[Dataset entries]
○ ○ ○ ○ ○ ○ ○

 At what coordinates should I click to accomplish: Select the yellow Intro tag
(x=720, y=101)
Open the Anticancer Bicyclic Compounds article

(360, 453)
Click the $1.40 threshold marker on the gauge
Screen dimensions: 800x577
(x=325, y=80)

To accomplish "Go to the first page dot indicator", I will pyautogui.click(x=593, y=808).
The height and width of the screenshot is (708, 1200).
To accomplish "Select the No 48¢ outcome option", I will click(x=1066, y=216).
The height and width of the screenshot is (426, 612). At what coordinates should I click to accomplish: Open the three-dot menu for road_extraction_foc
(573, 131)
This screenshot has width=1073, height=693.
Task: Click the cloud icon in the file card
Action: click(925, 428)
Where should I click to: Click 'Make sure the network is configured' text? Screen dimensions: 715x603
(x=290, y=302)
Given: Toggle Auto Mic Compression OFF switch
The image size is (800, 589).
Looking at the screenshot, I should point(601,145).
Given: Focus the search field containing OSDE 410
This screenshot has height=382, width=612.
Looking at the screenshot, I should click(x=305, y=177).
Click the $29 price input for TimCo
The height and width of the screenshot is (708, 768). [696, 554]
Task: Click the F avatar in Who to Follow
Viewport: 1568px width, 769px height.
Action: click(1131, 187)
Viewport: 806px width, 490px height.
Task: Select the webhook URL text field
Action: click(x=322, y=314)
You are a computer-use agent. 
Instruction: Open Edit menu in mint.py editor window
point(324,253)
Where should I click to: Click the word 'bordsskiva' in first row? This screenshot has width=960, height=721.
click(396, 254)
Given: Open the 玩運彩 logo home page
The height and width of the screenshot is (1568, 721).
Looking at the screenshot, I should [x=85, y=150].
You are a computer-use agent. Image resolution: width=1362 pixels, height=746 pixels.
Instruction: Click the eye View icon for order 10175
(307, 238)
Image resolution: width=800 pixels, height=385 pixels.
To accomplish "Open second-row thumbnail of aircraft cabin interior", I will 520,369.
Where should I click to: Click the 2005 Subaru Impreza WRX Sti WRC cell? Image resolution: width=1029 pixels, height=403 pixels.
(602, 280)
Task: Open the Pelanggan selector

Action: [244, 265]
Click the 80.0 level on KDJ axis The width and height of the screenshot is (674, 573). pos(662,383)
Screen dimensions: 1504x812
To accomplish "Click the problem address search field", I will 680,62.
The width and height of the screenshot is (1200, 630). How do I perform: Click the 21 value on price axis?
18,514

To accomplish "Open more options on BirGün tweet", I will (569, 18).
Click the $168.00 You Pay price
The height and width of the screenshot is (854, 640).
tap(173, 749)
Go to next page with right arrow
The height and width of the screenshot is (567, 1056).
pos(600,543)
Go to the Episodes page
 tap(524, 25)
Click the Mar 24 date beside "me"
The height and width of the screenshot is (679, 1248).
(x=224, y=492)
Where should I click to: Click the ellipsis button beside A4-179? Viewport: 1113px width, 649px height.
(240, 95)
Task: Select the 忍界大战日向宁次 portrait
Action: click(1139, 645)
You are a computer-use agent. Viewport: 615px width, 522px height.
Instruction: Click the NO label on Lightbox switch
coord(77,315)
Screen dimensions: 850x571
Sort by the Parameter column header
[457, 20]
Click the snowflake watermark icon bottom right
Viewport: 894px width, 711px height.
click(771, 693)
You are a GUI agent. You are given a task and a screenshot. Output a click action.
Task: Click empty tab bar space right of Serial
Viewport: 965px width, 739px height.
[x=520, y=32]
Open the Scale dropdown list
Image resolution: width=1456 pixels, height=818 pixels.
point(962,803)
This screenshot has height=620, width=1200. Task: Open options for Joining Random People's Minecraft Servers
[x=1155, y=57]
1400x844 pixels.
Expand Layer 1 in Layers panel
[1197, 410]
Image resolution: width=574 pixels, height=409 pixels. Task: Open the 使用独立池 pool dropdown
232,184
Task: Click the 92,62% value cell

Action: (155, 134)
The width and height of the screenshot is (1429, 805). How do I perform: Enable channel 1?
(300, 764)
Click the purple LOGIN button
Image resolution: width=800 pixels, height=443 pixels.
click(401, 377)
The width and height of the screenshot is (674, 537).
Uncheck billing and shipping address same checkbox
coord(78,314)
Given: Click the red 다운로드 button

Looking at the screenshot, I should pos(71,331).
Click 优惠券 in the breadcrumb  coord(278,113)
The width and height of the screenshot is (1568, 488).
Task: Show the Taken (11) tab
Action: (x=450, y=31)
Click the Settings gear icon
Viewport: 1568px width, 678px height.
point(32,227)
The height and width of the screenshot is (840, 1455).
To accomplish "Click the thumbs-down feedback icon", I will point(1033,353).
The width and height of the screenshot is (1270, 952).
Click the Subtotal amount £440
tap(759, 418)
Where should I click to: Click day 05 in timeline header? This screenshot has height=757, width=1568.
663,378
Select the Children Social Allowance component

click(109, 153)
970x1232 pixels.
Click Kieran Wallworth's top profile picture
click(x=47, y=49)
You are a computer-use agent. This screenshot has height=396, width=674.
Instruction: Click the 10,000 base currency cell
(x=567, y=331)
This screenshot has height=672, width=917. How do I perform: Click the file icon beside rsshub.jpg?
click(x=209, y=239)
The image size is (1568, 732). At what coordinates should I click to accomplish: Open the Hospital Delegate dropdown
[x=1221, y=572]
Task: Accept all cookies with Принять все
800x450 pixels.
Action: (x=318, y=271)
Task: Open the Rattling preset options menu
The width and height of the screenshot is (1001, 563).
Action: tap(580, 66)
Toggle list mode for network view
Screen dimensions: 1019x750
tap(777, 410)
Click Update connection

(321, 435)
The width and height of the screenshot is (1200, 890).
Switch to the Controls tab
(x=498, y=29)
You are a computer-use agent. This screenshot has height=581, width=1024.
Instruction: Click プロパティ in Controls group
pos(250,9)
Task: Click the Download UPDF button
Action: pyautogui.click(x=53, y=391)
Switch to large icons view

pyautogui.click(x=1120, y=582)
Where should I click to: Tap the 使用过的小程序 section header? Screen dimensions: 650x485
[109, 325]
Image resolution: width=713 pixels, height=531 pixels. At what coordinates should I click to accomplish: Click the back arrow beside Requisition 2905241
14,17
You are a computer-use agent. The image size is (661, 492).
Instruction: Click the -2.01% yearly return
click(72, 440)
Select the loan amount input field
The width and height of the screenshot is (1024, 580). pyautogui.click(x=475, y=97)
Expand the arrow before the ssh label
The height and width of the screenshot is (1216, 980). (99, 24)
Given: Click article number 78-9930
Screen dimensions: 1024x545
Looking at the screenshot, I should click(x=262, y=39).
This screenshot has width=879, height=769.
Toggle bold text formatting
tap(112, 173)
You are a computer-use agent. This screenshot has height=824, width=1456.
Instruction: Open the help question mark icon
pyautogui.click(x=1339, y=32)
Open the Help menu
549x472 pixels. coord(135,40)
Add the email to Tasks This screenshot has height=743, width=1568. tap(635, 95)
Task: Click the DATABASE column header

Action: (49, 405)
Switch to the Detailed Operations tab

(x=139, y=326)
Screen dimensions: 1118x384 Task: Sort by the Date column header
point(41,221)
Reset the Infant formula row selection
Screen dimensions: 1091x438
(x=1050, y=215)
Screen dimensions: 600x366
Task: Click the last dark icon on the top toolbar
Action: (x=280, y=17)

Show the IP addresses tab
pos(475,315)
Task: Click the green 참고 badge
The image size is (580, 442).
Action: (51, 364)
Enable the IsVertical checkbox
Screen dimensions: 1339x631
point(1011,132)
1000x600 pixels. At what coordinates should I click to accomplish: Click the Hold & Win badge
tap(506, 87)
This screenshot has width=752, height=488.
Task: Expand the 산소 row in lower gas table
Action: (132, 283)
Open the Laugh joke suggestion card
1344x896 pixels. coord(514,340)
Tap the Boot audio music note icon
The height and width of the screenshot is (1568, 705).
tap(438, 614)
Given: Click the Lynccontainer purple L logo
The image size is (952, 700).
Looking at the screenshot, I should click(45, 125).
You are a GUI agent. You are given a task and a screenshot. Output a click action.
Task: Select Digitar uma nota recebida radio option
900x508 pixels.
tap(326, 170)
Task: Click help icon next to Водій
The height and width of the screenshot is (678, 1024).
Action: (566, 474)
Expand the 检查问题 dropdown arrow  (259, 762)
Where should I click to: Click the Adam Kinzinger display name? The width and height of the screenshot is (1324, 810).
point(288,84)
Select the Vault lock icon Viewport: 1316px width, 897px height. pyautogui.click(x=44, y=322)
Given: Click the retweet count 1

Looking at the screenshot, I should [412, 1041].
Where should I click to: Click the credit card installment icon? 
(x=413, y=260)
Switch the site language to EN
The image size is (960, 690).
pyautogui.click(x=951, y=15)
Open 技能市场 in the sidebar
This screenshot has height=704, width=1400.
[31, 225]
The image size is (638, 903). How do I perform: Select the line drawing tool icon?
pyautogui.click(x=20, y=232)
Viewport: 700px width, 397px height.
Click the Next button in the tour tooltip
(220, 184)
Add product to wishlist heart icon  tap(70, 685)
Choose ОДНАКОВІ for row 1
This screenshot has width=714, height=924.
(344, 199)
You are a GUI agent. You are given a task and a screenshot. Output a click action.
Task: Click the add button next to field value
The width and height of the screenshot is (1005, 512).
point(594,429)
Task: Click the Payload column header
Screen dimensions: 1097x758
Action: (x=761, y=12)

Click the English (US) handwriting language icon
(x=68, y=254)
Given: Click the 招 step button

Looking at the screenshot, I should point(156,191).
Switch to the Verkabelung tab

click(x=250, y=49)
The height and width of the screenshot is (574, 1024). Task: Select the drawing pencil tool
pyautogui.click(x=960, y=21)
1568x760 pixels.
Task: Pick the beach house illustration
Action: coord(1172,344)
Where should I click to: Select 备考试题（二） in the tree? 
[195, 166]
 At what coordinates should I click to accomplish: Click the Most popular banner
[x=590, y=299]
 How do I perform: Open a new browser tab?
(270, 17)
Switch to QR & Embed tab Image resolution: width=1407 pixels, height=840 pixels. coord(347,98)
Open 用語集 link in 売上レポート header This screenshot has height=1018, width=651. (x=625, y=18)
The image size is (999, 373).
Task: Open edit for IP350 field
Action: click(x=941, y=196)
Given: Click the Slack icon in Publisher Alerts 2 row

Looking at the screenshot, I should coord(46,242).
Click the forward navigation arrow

○ ○ ○ ○ ○ ○ ○

Your assignment →
The word "logo" appears in some lines of the data. Copy every one of those lines.

Solution →
Given: Open the 玩運彩 logo home page
Given: Click the Lynccontainer purple L logo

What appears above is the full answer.